Título: Islândia diz não a verba pública para bancos
Autor: Chade, Jamil
Fonte: O Estado de São Paulo, 11/04/2011, Economia, p. B11

População rejeita uso de dinheiro público para compensar holandeses e ingleses que perderam [br]dinheiro nos bancos locais

Enquanto milhares de pessoas saem às ruas das capitais europeias para protestar, é na Islândia que uma revolta de fato ocorreu no fim de semana. A população simplesmente foi às urnas e votou contra o uso de dinheiro público para indenizar bancos. Em 2008, o país foi a primeira vítima da crise internacional. Seus principais bancos faliram e a nação sofreu um colapso financeiro. Agora, coloca banqueiros na prisão e simplesmente vota "não" ao pagamento de resgates.

Durante a quebra do sistema bancário em 2008, a falência de bancos da Islândia acabou causando prejuízos de quase 4 bilhões para Reino Unido e Holanda. Esses países haviam feito empréstimos aos islandeses e, em alguns casos, prefeituras desses países haviam depositado toda sua poupança nos bancos islandeses, atrás de lucros extras.
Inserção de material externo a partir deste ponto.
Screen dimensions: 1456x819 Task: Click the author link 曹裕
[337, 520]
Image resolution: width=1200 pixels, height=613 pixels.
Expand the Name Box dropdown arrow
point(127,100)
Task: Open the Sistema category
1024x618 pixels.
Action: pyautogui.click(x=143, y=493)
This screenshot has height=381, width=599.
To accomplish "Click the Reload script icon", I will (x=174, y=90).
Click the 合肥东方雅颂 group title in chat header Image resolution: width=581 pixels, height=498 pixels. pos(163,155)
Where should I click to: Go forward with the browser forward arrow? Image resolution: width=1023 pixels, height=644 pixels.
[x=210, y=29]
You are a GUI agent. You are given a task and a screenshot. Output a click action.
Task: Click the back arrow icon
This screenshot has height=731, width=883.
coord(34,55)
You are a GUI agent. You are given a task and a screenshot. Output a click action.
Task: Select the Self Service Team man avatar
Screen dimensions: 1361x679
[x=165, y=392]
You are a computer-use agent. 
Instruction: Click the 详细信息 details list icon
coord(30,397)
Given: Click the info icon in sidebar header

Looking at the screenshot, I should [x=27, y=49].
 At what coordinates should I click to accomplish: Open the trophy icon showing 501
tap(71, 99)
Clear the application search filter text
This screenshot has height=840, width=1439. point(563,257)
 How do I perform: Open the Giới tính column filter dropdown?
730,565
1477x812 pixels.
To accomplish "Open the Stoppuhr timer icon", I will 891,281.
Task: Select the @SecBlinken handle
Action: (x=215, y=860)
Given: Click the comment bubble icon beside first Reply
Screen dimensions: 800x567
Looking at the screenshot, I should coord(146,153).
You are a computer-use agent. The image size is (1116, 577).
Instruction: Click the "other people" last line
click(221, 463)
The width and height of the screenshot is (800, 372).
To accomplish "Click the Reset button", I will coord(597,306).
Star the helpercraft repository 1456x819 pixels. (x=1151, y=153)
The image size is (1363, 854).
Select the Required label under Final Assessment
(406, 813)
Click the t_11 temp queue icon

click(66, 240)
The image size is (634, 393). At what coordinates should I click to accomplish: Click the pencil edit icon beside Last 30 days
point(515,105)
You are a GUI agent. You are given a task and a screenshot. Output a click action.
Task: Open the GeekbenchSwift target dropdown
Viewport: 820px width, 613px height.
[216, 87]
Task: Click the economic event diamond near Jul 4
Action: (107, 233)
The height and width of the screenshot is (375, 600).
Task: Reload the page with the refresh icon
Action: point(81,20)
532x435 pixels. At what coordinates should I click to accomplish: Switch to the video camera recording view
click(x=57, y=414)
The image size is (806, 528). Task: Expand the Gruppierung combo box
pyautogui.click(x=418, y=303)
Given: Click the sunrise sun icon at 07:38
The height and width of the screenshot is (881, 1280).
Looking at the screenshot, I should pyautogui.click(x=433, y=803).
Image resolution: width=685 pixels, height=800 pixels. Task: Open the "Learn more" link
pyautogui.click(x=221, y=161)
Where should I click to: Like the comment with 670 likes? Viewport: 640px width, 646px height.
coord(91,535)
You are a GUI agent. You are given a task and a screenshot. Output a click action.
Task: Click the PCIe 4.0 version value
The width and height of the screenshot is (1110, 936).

Com a quebra, o governo da Islândia e os credores chegaram a um acordo para o pagamento de indenizações. Inglaterra e Holanda usariam o dinheiro para compensar seus 340 mil cidadãos que perderam dinheiro depositados nesses bancos.

Mas coube aos 320 mil habitantes da ilha no Ártico exigir que o assunto passasse por um referendo. O resultado, no fim de semana, foi uma rejeição da proposta por 60% dos eleitores. A decisão foi lamentada pela primeira-ministra, Jóhanna Sigurðardótti, que alertou ontem para um "caos político e econômico" diante do resultado da votação. Segundo ela, investimentos não estão entrando no país por conta da confusão em torno do futuro dos bancos.

Agências de classificação de risco devem rebaixar a Islândia, diante do resultado. Mas a população no fim de semana preferiu apenas comemorar. O argumento é de que não foram eles que cometeram os abusos financeiros antes de 2008 e, portanto, não será com seu dinheiro que as dívidas serão pagas.

No Reino Unido, o governo já anunciou que levará a Islândia às cortes internacionais. "Estamos decepcionados", admitiu o número 2 do Tesouro britânico, Danny Alexander. "Esse processo acabará nas cortes."

Alavancagem. A Islândia, um pedaço de gelo e pedra nas proximidades do Ártico, descobriu, na crise de 2008, que sua expansão na última década havia sido baseada em pura alavancagem. Em média, a produção anual de cada habitante havia gerado empréstimos de 10 milhões.